Roughly 6 in 10 South Carolina Democratic primary voters said Bill Clinton’s campaigning was important in how they ultimately decided to vote, and of those voters, 47 percent went for Barack Obama while only 38 percent went for Hillary Clinton.
Meanwhile, the exit polls also indicate Obama easily beat Clinton among those voters who decided in the last three days — when news reports heavily covered the former president’s heightened criticisms of Obama. Twenty percent of South Carolina Democrats made their decision in the last three days and 57 percent of them chose Obama, while only 18 percent picked Clinton
* 5:35 pm - A friend who is working in South Carolina for Obama today sends along this e-mail with a picture…
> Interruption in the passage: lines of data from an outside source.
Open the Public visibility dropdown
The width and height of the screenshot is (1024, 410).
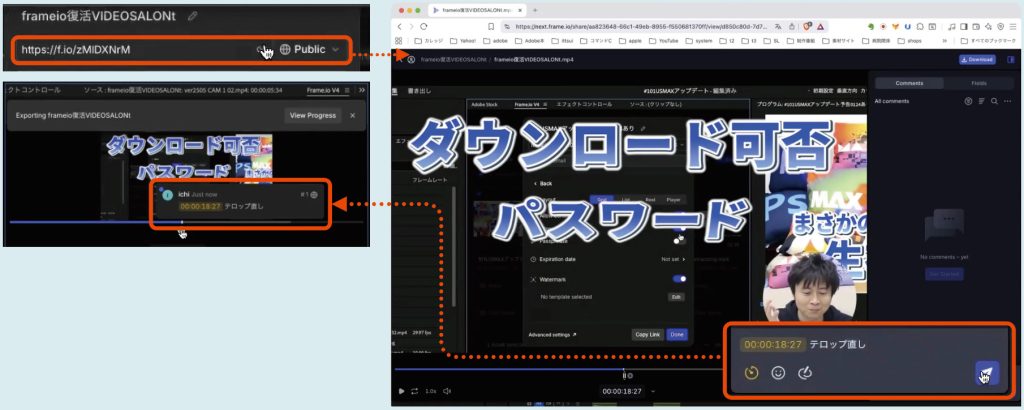(x=310, y=50)
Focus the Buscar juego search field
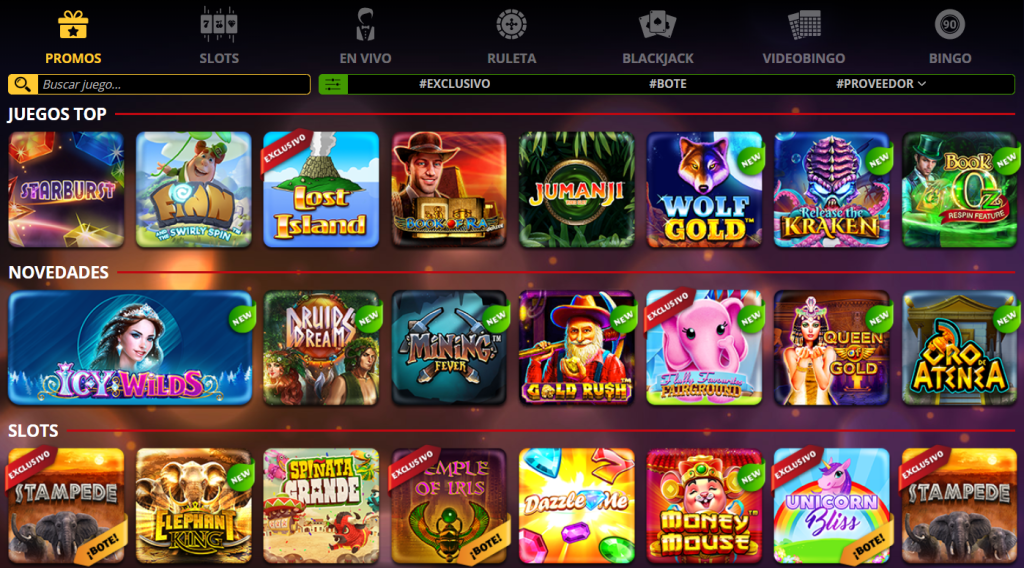 point(174,84)
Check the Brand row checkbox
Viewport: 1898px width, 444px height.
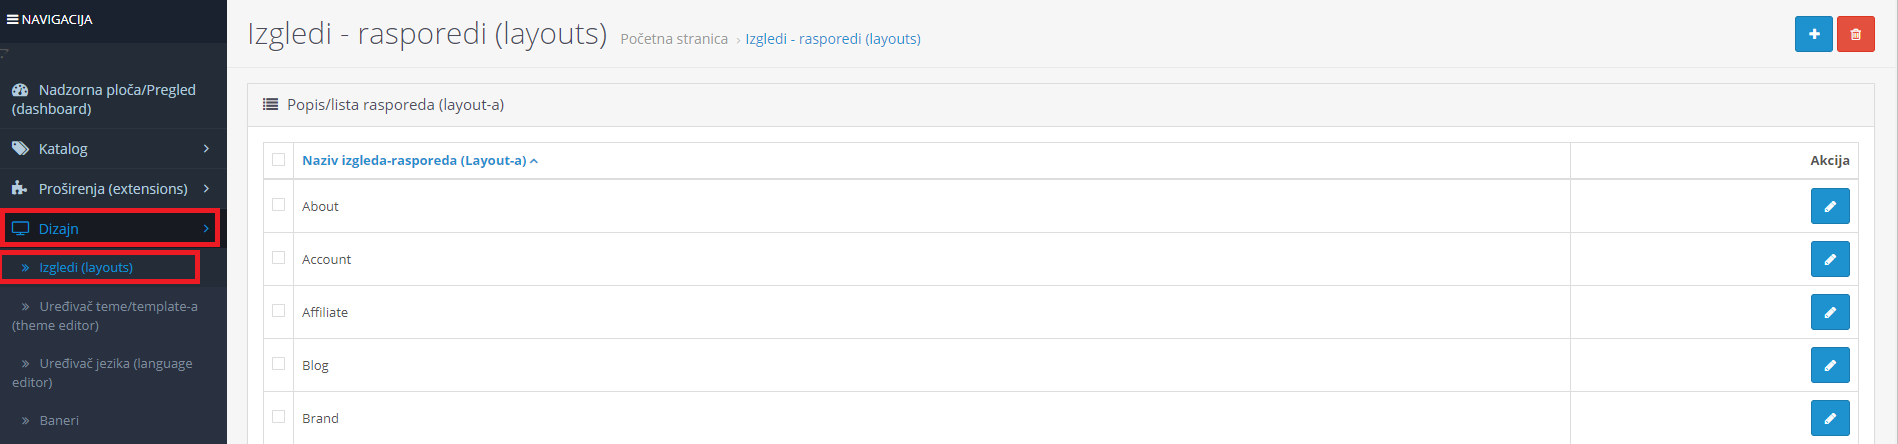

I took this picture outside a polling place this morning at a church.. You don’t see this too much in cook county.
He’s right. You don’t see signs like this around these parts…
* 5:08 pm - The AP won’t release the head-to-head results from the S. Carolina exit polls until voting has ended in about an hour, but here is a snippet of what they did write about…
Interviews with voters as they left their polling places indicated about half the electorate was black.
Half the voters said the economy was the most important issue in the race. About one quarter picked health care. And only one in five said it was the war in Iraq, underscoring the extent to which the once-dominant issue has faded in the face of financial concerns.
Roughly half the voters said former President Clinton’s campaigning for his wife was very important to their choice.